LISE can also be used to purify the ISOL beams delivered by the SPIRAL1 facility or to transport stable beams up to one of its experimental areas.

Several diagnostic devices provide to users on-line identification parameters such as time-of-flight, position and energy-loss values all along the spectrometer.

 

Scientific goals

The LISE facility is mainly dedicated to the study of exotic nuclei. Shell evolution, nuclear clustering and pairing, physics at the drip lines, soft/giant/collective modes, exotic decay modes: all these properties are investigated in order to understand the underlying nuclear forces. They are probed at a moderate excitation energy and for a wide range of neutron to proton ratio, thus providing stringent constrains to theoretical models. The produced and/or purified radioactive beams are delivered to a large variety of experimental setups including active targets (ACTAR TPC), charged particle (MUST2), neutron and gamma detection arrays (EXOGAM, Château de cristal).

Other research fields are covered at the LISE facility such as nuclear astrophysics, reaction mechanism studies as well as atomic physics experiments with highly charged and fast ions. Finaly, experiments with polarized beams are also feasible. A publication list can be downloaded here: LISE publications 2002-2018.

 

Technical details

The LISE line can be operated in three distinct modes:

  1. The standard “LISE3 mode” allows the selection of secondary beams obtained by the interaction of stable heavy ions with a high power target located in the D3 room. The beam angle on the target can be set from 0 up to 3.5°, the latter allowing to select polarized fragments more favourably. . The fragment selection is performed using two dipole magnets (D31 and D32, selecting the fragments according to their magnetic rigidity) combined with an achromatic degrader located in the intermediate focal plane in the D3 room, which operates an A3/Z2 Experimental setups are either mounted at the intermediate focal point (D4 room) or at the final focal point (D6 room).
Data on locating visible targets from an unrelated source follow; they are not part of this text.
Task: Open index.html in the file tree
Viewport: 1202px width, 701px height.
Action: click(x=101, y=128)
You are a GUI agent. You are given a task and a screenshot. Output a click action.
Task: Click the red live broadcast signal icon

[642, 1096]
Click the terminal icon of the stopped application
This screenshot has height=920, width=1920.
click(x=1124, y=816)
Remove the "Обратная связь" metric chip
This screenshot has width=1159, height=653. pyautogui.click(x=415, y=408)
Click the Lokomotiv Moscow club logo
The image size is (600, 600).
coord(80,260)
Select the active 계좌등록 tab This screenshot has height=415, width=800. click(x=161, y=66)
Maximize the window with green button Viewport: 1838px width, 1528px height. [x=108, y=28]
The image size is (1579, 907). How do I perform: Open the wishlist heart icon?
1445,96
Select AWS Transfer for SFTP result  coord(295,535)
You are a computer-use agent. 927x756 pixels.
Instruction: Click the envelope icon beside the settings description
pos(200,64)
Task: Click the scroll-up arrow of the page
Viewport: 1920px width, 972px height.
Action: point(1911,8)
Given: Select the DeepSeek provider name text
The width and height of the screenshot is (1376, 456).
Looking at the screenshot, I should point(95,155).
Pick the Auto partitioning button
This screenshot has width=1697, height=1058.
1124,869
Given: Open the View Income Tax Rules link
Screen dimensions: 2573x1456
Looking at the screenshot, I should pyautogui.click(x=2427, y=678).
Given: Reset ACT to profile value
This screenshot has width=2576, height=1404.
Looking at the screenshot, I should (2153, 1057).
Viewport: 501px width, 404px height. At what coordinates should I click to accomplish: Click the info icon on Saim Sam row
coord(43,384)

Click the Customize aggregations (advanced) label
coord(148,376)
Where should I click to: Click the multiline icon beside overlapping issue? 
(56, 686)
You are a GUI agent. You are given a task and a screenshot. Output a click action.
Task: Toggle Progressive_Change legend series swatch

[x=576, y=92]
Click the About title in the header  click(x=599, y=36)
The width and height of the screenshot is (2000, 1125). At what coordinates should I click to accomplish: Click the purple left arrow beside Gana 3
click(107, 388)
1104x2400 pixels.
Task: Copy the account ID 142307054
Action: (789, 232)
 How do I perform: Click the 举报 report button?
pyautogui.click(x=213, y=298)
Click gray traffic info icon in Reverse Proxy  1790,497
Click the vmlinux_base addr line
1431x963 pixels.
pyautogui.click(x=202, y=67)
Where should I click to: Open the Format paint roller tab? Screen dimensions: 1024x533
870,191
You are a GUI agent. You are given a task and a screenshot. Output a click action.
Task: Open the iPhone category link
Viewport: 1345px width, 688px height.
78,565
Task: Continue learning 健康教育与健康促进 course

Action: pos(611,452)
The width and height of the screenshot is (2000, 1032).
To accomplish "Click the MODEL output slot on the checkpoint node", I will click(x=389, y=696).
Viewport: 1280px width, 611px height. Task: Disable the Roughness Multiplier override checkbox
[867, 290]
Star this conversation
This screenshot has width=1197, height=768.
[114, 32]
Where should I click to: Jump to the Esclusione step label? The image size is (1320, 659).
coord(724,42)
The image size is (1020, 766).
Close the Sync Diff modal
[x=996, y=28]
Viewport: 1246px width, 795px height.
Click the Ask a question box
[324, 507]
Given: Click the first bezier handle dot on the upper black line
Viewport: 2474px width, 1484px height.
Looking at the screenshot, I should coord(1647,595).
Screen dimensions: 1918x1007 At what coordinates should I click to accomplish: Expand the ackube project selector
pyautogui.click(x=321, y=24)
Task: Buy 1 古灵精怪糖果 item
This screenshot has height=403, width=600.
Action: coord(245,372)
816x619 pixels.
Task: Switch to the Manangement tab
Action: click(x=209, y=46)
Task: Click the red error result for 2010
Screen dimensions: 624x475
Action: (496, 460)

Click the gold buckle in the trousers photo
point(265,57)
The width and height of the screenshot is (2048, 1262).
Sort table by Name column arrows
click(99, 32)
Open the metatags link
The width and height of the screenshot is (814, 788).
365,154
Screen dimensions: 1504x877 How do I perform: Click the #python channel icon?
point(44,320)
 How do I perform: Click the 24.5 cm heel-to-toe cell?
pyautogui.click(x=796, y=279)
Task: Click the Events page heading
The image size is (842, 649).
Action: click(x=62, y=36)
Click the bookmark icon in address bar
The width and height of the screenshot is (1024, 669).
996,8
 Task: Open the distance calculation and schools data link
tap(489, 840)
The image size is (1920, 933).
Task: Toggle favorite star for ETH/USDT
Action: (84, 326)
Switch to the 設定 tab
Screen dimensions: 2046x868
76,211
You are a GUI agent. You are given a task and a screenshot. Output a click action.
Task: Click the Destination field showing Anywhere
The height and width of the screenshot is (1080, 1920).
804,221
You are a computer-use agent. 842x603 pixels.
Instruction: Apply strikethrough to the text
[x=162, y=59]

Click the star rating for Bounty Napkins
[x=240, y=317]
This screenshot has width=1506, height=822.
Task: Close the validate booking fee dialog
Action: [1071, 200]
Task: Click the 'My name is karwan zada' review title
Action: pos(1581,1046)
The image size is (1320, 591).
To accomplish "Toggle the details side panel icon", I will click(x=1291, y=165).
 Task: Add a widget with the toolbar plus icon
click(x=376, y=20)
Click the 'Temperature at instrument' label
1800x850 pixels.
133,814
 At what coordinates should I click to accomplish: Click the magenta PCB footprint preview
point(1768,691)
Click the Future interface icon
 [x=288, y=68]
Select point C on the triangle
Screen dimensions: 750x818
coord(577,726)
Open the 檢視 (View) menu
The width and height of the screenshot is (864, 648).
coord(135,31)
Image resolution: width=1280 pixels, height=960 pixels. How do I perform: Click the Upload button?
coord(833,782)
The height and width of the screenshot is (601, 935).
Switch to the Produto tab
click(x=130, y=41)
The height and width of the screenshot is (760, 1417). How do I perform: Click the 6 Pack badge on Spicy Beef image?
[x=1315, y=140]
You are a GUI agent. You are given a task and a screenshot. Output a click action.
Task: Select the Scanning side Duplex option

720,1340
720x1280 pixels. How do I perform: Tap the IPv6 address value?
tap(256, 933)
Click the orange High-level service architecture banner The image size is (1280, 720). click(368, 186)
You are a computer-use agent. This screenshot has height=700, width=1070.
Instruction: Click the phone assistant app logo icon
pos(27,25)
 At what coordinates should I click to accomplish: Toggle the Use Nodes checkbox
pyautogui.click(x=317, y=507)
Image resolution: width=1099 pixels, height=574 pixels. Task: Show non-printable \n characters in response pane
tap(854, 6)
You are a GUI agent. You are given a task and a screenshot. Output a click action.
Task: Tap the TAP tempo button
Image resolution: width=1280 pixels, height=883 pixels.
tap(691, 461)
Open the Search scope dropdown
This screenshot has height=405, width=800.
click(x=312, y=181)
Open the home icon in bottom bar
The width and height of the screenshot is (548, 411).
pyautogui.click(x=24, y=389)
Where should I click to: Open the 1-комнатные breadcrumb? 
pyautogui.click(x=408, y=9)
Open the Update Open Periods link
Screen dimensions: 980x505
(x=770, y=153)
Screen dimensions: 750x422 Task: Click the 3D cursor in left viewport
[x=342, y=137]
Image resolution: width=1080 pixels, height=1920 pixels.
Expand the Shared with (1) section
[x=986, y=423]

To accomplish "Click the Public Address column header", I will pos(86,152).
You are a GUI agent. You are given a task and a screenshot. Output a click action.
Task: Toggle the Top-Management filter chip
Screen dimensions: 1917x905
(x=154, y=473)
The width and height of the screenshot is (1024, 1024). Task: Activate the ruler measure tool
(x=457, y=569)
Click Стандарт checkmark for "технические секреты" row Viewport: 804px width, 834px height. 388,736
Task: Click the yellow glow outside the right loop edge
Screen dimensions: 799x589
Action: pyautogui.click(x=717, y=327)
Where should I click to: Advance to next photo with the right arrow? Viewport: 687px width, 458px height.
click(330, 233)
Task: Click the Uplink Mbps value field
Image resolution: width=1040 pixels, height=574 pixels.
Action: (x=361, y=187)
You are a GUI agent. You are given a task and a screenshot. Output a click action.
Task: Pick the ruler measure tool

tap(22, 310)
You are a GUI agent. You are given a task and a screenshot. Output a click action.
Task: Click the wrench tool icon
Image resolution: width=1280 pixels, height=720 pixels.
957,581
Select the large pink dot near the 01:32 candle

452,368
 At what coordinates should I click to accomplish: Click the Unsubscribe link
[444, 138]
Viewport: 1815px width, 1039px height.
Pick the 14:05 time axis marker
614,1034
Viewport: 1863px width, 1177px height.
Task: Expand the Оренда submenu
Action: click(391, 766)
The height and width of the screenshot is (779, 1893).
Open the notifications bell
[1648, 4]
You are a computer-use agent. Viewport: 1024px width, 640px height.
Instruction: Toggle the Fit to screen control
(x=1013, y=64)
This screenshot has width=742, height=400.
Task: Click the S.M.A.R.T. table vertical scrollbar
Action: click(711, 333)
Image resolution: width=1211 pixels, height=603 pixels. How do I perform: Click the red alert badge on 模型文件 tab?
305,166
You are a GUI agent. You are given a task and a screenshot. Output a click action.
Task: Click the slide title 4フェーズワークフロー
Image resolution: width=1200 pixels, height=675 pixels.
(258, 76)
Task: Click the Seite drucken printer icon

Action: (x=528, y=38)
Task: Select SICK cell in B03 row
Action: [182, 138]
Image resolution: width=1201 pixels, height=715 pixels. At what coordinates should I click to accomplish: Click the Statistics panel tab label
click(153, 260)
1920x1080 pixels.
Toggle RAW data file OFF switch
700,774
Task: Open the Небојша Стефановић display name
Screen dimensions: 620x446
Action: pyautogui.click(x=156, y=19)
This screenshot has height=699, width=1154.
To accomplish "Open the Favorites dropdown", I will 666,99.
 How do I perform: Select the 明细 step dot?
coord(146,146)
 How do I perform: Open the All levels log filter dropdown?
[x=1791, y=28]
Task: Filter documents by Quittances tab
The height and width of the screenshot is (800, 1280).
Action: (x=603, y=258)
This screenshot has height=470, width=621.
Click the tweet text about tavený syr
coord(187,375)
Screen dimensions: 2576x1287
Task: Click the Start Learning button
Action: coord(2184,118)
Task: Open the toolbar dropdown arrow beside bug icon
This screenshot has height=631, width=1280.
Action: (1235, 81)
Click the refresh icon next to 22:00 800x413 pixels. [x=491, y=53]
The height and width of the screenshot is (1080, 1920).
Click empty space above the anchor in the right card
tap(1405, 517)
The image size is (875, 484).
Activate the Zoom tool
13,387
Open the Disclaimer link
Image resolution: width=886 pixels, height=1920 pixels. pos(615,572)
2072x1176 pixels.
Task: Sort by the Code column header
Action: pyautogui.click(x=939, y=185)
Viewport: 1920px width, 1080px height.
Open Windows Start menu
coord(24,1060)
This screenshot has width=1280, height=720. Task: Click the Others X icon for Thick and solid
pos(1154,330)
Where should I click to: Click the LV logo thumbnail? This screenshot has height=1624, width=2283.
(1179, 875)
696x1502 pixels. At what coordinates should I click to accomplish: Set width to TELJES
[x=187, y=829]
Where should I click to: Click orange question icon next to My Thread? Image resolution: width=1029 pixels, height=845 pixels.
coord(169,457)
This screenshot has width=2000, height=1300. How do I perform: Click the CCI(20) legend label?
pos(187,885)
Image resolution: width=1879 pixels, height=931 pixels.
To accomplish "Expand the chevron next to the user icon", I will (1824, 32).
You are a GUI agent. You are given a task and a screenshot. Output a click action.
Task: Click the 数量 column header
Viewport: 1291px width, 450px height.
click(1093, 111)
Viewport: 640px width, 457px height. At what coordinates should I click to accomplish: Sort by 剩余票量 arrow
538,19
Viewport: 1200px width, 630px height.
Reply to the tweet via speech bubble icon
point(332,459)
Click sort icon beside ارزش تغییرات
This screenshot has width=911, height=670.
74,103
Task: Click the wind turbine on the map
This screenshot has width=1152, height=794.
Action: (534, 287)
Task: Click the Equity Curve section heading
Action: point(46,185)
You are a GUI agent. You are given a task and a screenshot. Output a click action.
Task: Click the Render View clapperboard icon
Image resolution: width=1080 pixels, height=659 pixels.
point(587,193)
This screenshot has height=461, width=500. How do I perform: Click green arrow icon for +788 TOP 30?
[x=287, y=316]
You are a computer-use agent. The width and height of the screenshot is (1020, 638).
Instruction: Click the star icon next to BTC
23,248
In the latter case, a Wien filter can be used to operate a third selection according to the secondary beam velocity in order to increase its purity.
  • The “LISE 2K mode” for which the D32 dipole is replaced by the D7P one to increase the angular acceptance and the maximum magnetic rigidity of the spectrometer (see table 2). In such a mode, the experimental setup is mounted in D4 at the focal point of the LISE 2K line.
  • The “FULIS mode” dedicated to fusion-evaporation reactions using thin targets mounted on a rotating wheel upstream the Wien filter used to separate the primary beam from the reaction products transmitted to D6. The angular acceptance in the FULIS mode is 20 mrad and the velocity acceptance ± 5%.

The LISE++ simulation program [3] can be used to optimize the setting of the LISE spectrometer and to simulate the production and purity of secondary beams.

LISE3 LISE 2K
Angular acceptance (msr) 1 3.5
Momentum acceptance (%) ± 2.5 ± 2.5
Magnetic rigidity (T.m) D31 < 4.3

D32 < 3.26

DA1,2 < 3.86

D31 < 4.3

D71 < 4.48

Table: Acceptances and magnetic rigidities in the LISE3 and LISE 2K modes.

References

[1] R. Anne et al., NIM A257, 215 (1987).
[2] R. Anne and A.C. Mueller, NIM B70, 276 (1992).
[3] O.B. Tarasov and D. Bazin, NIM B376, 185 (2016).